# Introduction

Dear Team,

I would like to express my gratitude to the team for uncovering the corruption among our field workers and bringing it to my attention. As you are aware, I have zero tolerance for individuals who prioritize their own interests over the collective well-being, and I have taken the necessary actions to address this issue.

Our journey continues as we strive to convert our data into actionable knowledge. It is not enough to merely understand the situation; it is the translation of that understanding into informed decisions that will truly make a difference.

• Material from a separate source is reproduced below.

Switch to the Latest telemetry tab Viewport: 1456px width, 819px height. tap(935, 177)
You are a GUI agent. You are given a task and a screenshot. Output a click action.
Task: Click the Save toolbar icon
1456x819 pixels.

In the upcoming phase, your role will be to transform our raw data into meaningful insights, providing crucial information to decision-makers. This will enable us to identify the necessary resources, plan our budgets effectively, and address areas that require immediate attention. Our goal is not just to analyze data; we aim to communicate it in a language that all stakeholders involved in this mission can comprehend and act upon.

Additionally, we will be creating job lists for our engineers. Their expertise will be invaluable in overcoming the challenges we face, but they can only perform their duties efficiently when they have clear, data-driven instructions.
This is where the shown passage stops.